The answer to the question “What structure makes the most sense?” depends on the individual circumstances of each business owner.
The type of business entity you choose will depend on:
Liability
Taxation
Recordkeeping
Sole Proprietorship
A sole proprietorship is the most common form of business organization. It’s easy to form and offers complete control to the owner. It is any unincorporated business owned entirely by one individual. In general, the owner is also personally liable for all financial obligations and debts of the business. (State law may also govern this area depending on the state.)
Sole proprietors can operate any kind of business. It must be a business, not an investment or hobby. It can be full-time or part-time work. This includes operating a:
Shop or retail trade business
Large company with employees
Home based business
One person consulting firm
Every sole proprietor is required to keep sufficient records to comply with federal tax requirements regarding business records.
Generally, sole proprietors file Schedule C or C-EZ, Profit or Loss from Business, with their Form 1040. Sole proprietor farmers file Schedule F, Profit or Loss from Farming. Your net business income or loss is combined with your other income and deductions and taxed at individual rates on your personal tax return.
Sole proprietors must also pay self-employment tax on the net income reported on Schedule C or Schedule F. You may also be able to deduct one-half of SE tax on your 1040. Use Schedule SE, Self-Employment Tax, to compute this tax.
Sole proprietors do not have taxes withheld from their business income so you will generally need to make quarterly estimated tax payments if you expect to make a profit. These estimated payments include both income tax and self-employment taxes for Social Security and Medicare.
Partnership
A partnership is the relationship existing between two or more persons who join to carry on a trade or business. Each person contributes money, property, labor or skill, and expects to share in the profits and losses of the business.
A partnership does not pay any income tax at the partnership level. Partnerships file Form 1065, U.S. Return of Partnership Income, to report income and expenses. This is an information return. The partnership passes the information to the individual partners on Schedule K-1, Partner’s Share of Income, Credits, and Deductions. Partnerships are often referred to as pass-through or flow-through entities for this reason.
Each partner reports his share of the partnership net profit or loss on his personal Form 1040 tax return. Partners must report their share of partnership income even if a distribution is not made.
Partners are not employees of the partnership and so taxes are not withheld from any distributions.
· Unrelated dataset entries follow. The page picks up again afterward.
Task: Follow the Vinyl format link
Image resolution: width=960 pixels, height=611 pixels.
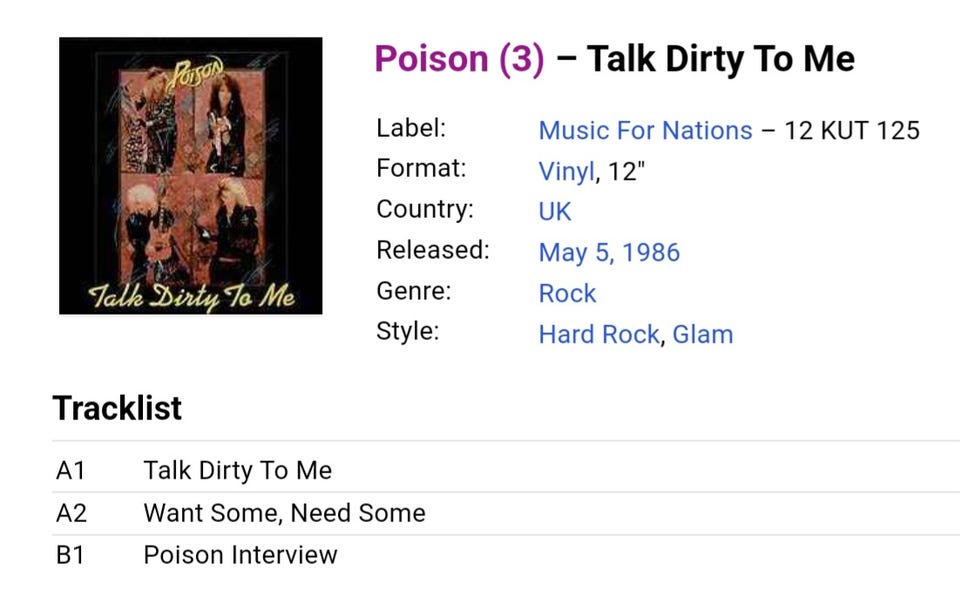Action: (x=566, y=171)
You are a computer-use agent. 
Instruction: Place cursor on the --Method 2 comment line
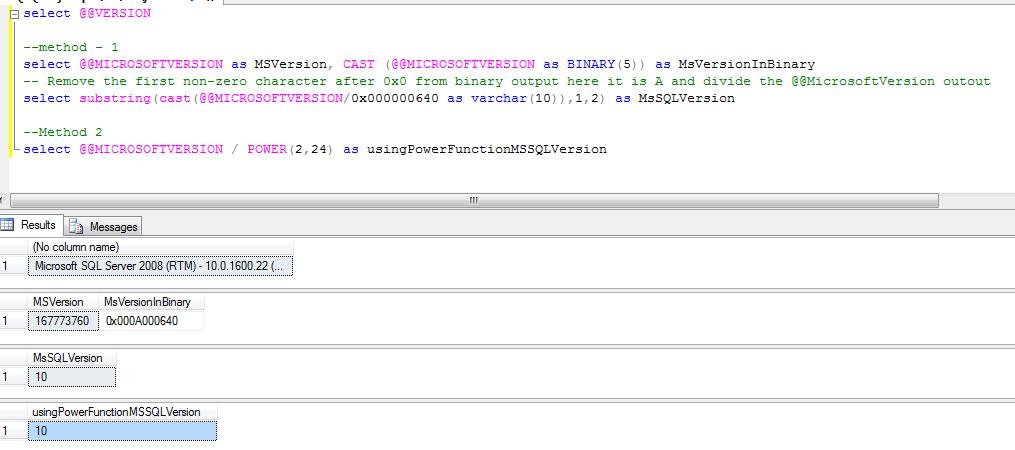click(63, 132)
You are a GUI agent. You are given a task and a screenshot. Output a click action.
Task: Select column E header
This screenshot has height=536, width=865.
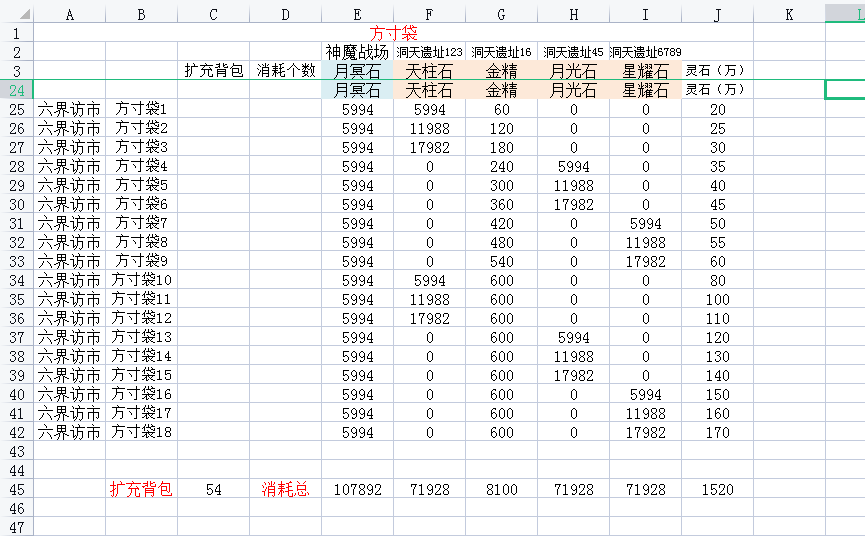357,15
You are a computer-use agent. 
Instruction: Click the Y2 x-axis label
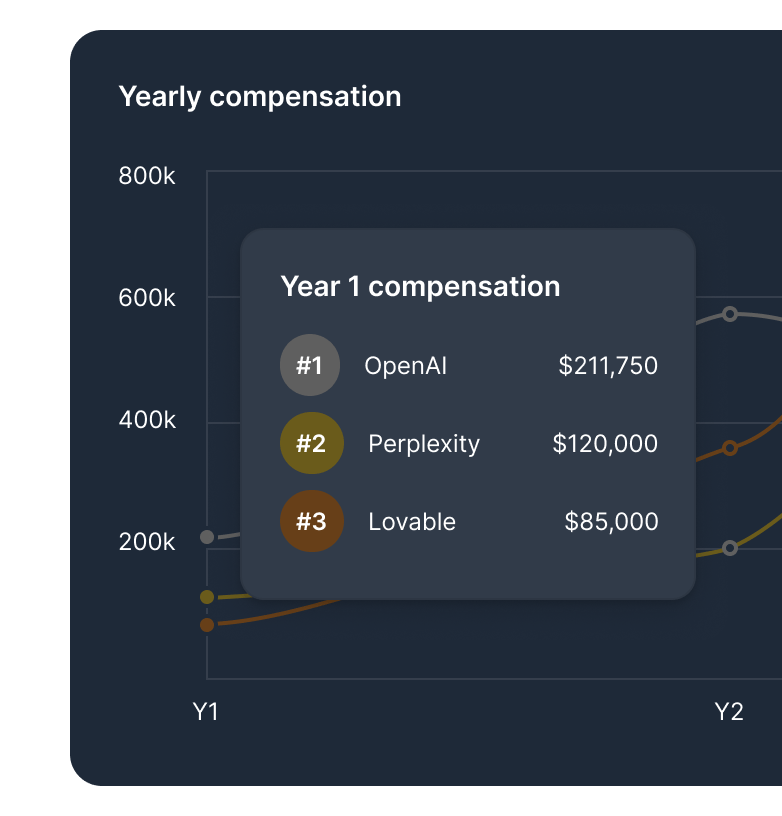(x=729, y=712)

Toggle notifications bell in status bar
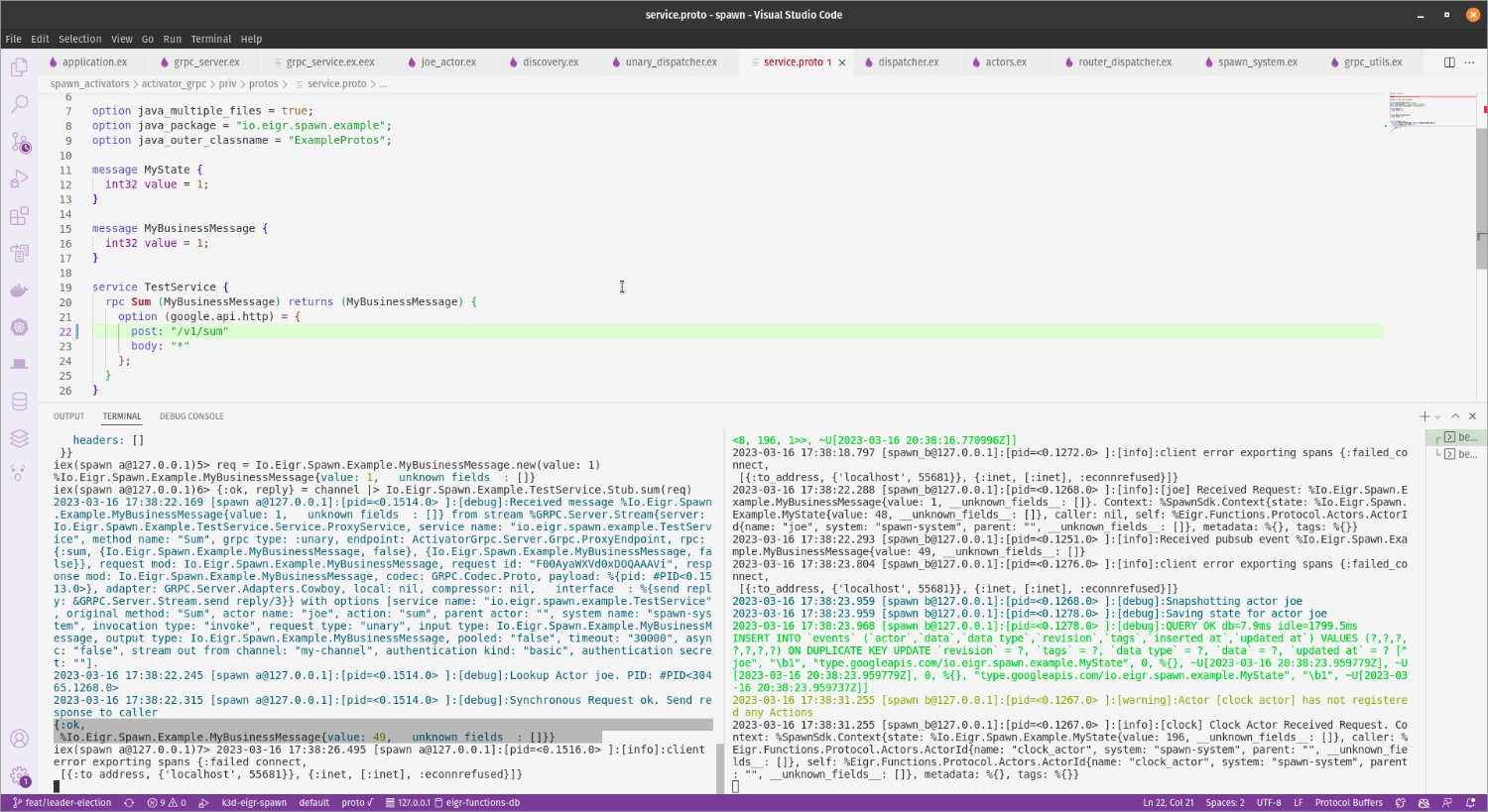(1470, 803)
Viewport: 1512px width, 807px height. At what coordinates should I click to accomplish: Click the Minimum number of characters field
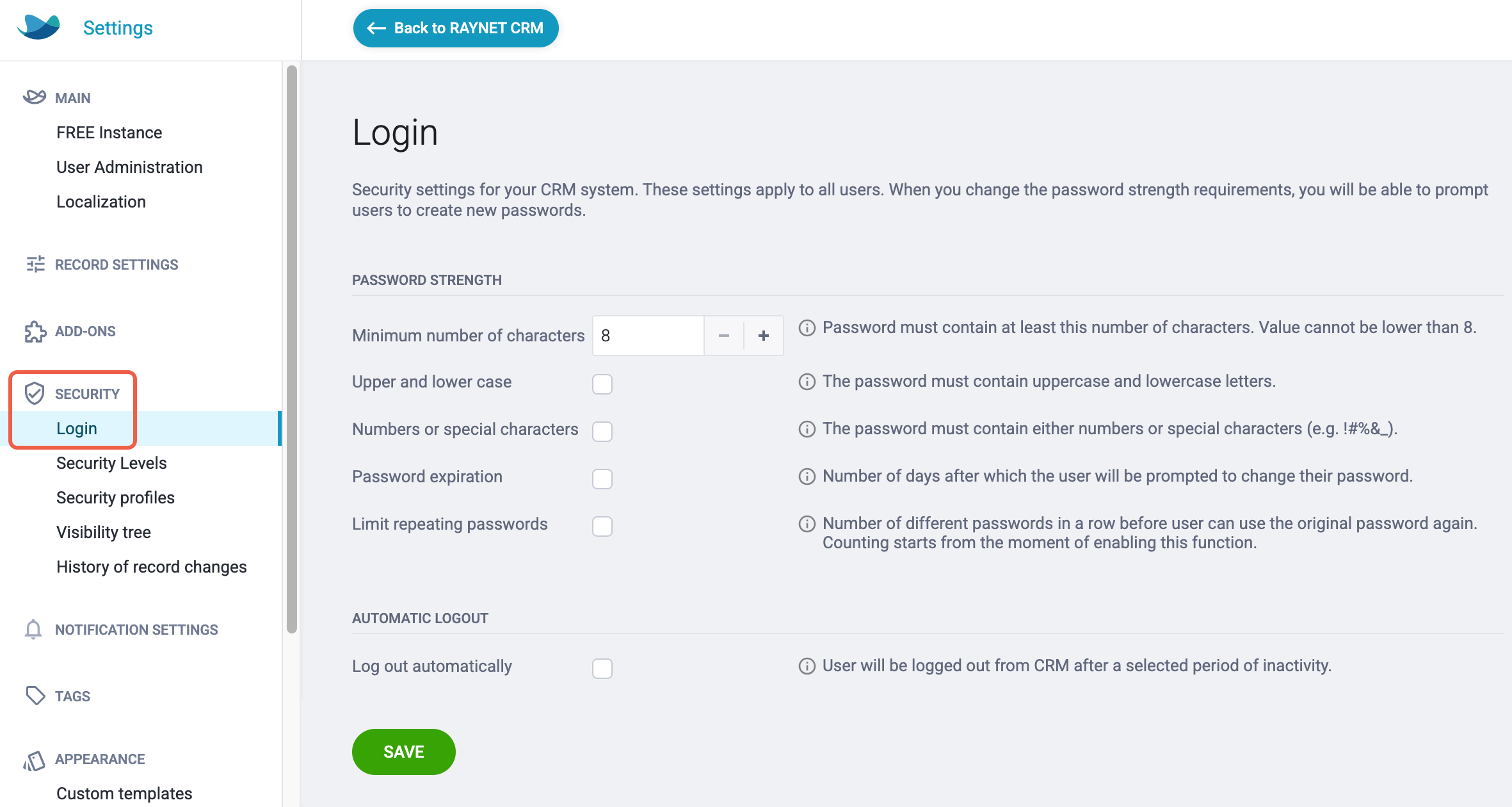coord(648,336)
Like sole proprietors, partners generally need to make quarterly estimated tax payments if they expect to make a profit. General partners must pay self-employment tax on their net earnings from self employment assigned to them from the partnership. Net earnings from self- employment include an individual’s share, distributed or not, of income or loss from any trade or business carried on by a partnership. Limited partners are subject to self-employment tax only on guaranteed payments, such as professional fees for services rendered.
Corporation
A corporate structure is more complex than other business structures. It requires complying with more regulations and tax requirements. It may require more tax preparation services than the sole proprietorship or the partnership.
Corporations are formed under the laws of each state and are subject to corporate income tax at the federal and generally at the state level. In addition, any earnings distributed to shareholders in the form of dividends are taxed at individual tax rates on their personal tax returns.
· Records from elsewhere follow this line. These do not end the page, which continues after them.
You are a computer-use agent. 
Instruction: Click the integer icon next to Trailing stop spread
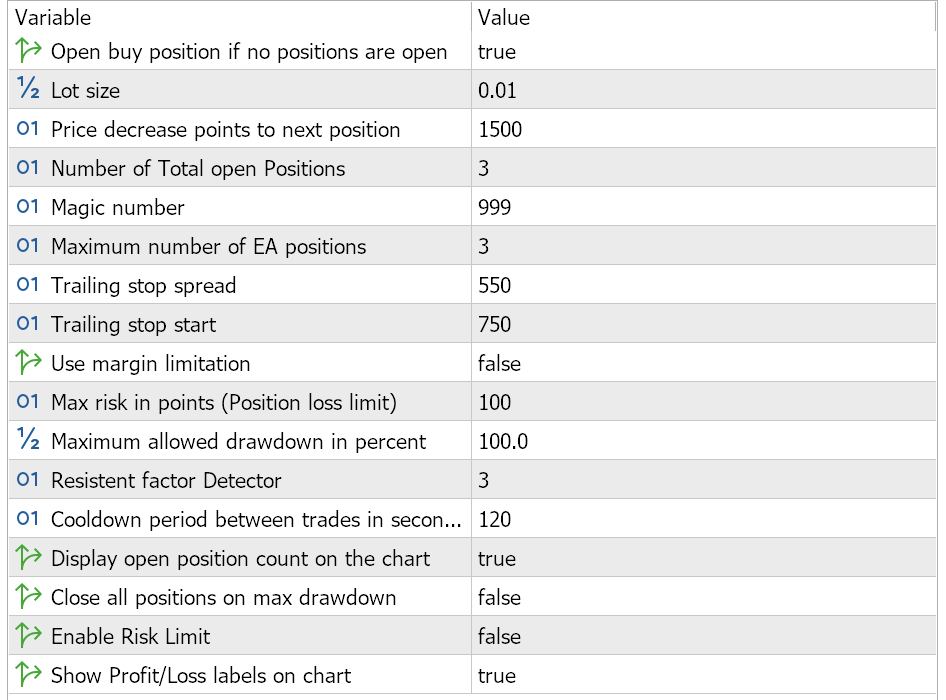pyautogui.click(x=28, y=285)
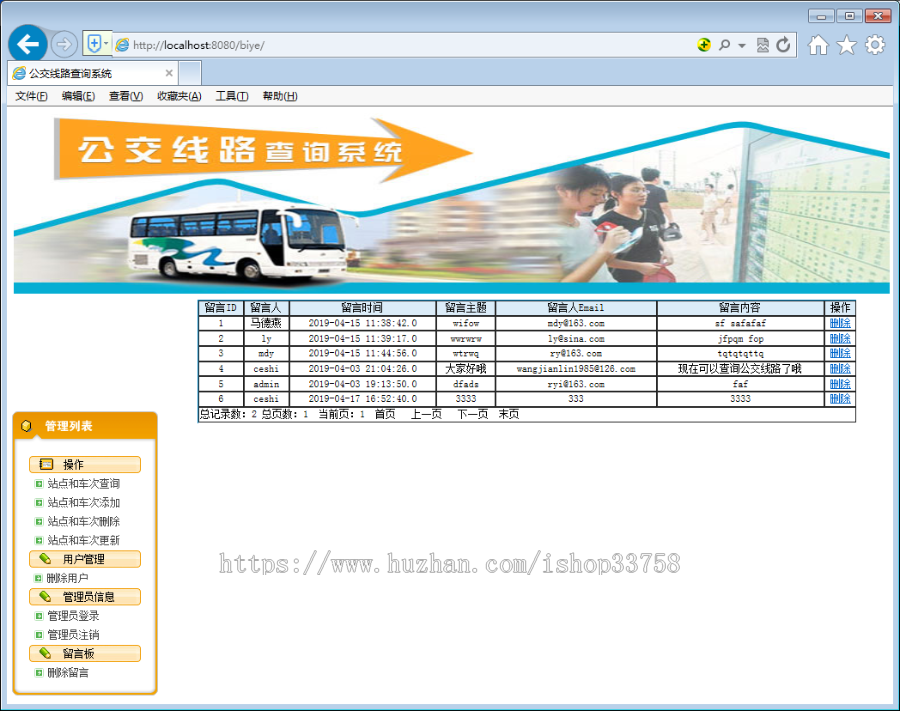The width and height of the screenshot is (900, 711).
Task: Open Favorites via the star icon
Action: tap(847, 44)
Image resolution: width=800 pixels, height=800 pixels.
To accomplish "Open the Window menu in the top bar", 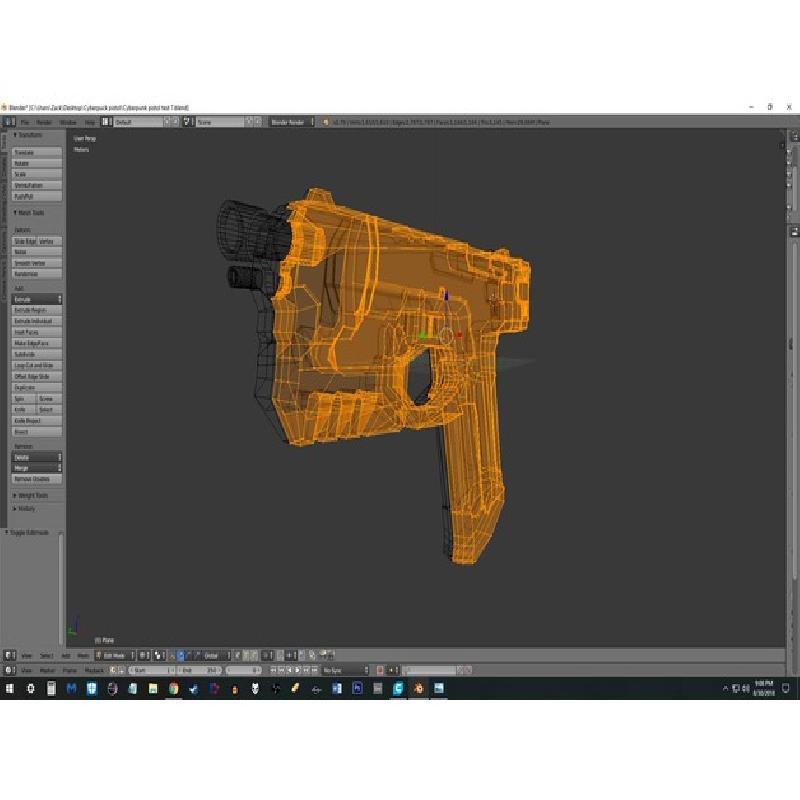I will pyautogui.click(x=67, y=122).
The corporation is an entity that handles the responsibilities of the business. Like a person, the corporation can be taxed and can be held legally liable for its actions. If you organize your business as a corporation, you are generally not personally liable for the debts of the corporation. (Exceptions my exist under state law.) When you form a corporation, you create a separate tax-paying entity. Unlike sole proprietors and partnerships, income earned by a corporation is taxed at the corporate level using corporate tax rates. Regular corporations are called C corporations because Subchapter C of Chapter 1 of the Internal Revenue Code is where you find general tax rules affecting corporations and their shareholders. A corporation files Form 1120 or 1120-A, U.S. Corporation Income Tax Return. If a shareholder is an employee, he pays income tax on his wages, and the corporation and the employee each pay one half of the social security and Medicare taxes and the corporation can deduct its half. A corporate shareholder pays only income tax for any dividends received, which may be subject to a dividends-received deduction.
Subchapter S Corporation
The Subchapter S corporation is a variation of the standard corporation. The S corporation allows income or losses to be passed through to individual tax returns, similar to a partnership. The rules for Subchapter S corporations are found in Subchapter S of Chapter 1 of the Internal Revenue Code.
An S corporation has the same corporate structure as a standard corporation. It is a legal entity, chartered under state law, and is separate from its shareholders and officers. There is generally limited liability for corporate shareholders. The difference is that the corporation files an election on Form 2553, Election by a Small Business Corporation, to be treated differently for federal tax purposes.
Generally, an S corporation is exempt from federal income tax other than tax on certain capital gains and passive income. It is treated in the same way as a partnership, in that generally taxes are not paid at the corporate level.
An S corporation files Form 1120S, U.S. Corporation Income Tax Return for an S Corporation. The income flows through to be reported on the shareholders’ individual returns. Schedule K-1, Shareholder’s Share of Income, Credits and Deductions, is completed with Form 1120S for each shareholder. The Schedule K-1 tells shareholders their allocable share of corporate income and deductions. Shareholders must pay tax on their share of corporate income, regardless of whether it is actually distributed.
Limited Liability Company
A Limited Liability Company (LLC) is a relatively new business structure allowed by state statute.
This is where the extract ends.